KURZE AUFGABE —
Schreib aus dem Seitenausschnitt unten den Abschnitt zwischen "Berlin. Ein Klo." und "Was issssdeinäh Bodhicksschafd?" Wort für Wort ab, beide Stellen eingeschlossen.

SEITENAUSSCHNITT —
<<<<

Berlin. Ein Klo. In einer drittklassigen Kneipe. An mir torkelt eine verkokste Anjatanja vorbei, mit einem CEÖchen im Schlepptau. Er schaut mich an, sagt: Heeyyyyy Gleine waaaht mal dasch isch doch der Don ey! Mann echt der Don Alphonso! Kudos und so. Ich les Dich ja imma geile Sache. Du bist mein Idol, weisste das? Währenddessen schwankt AnjaTanja, lehnt sich an ein Waschbecken und kotzt Caipi No 7-9 1/2 aus.
Er so: He Mann is das gut. Waht mal. (Packt eine Digicam aus und richtet sie auf mich) Was issssdeinäh Bodhicksschafd?
Ich so: Guten Tag erst mal, ich bin Don Alphonso, auch bekannt als Jüngstes Gericht 2.0 oder der Alptraum aller Businessblogger.
Er so: Und was isnnn deine Boschafd Mann.

>>>>

DATEN —
<<<<

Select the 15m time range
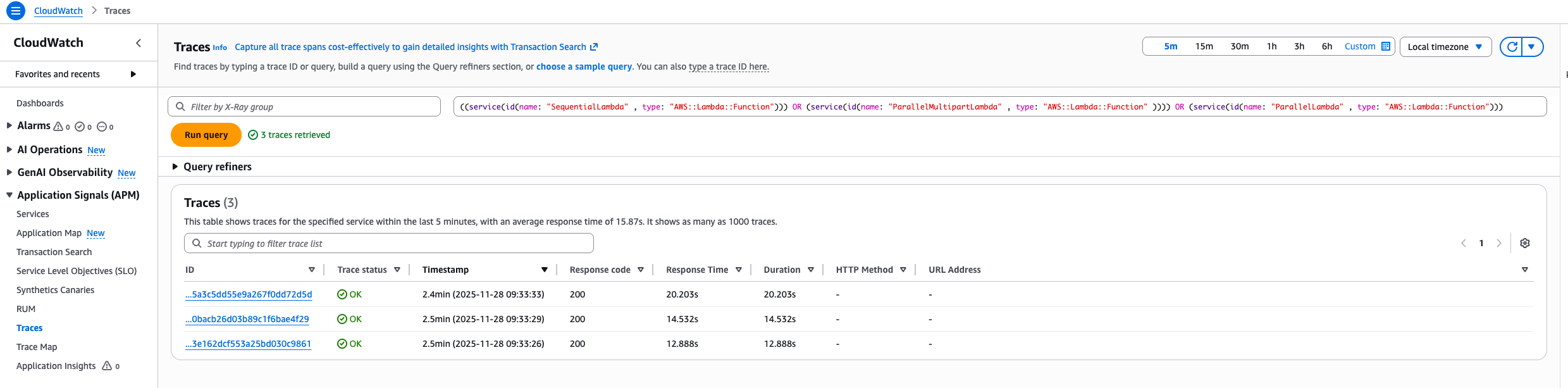 coord(1204,46)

>>>>

ANTWORT —
Berlin. Ein Klo. In einer drittklassigen Kneipe. An mir torkelt eine verkokste Anjatanja vorbei, mit einem CEÖchen im Schlepptau. Er schaut mich an, sagt: Heeyyyyy Gleine waaaht mal dasch isch doch der Don ey! Mann echt der Don Alphonso! Kudos und so. Ich les Dich ja imma geile Sache. Du bist mein Idol, weisste das? Währenddessen schwankt AnjaTanja, lehnt sich an ein Waschbecken und kotzt Caipi No 7-9 1/2 aus.
Er so: He Mann is das gut. Waht mal. (Packt eine Digicam aus und richtet sie auf mich) Was issssdeinäh Bodhicksschafd?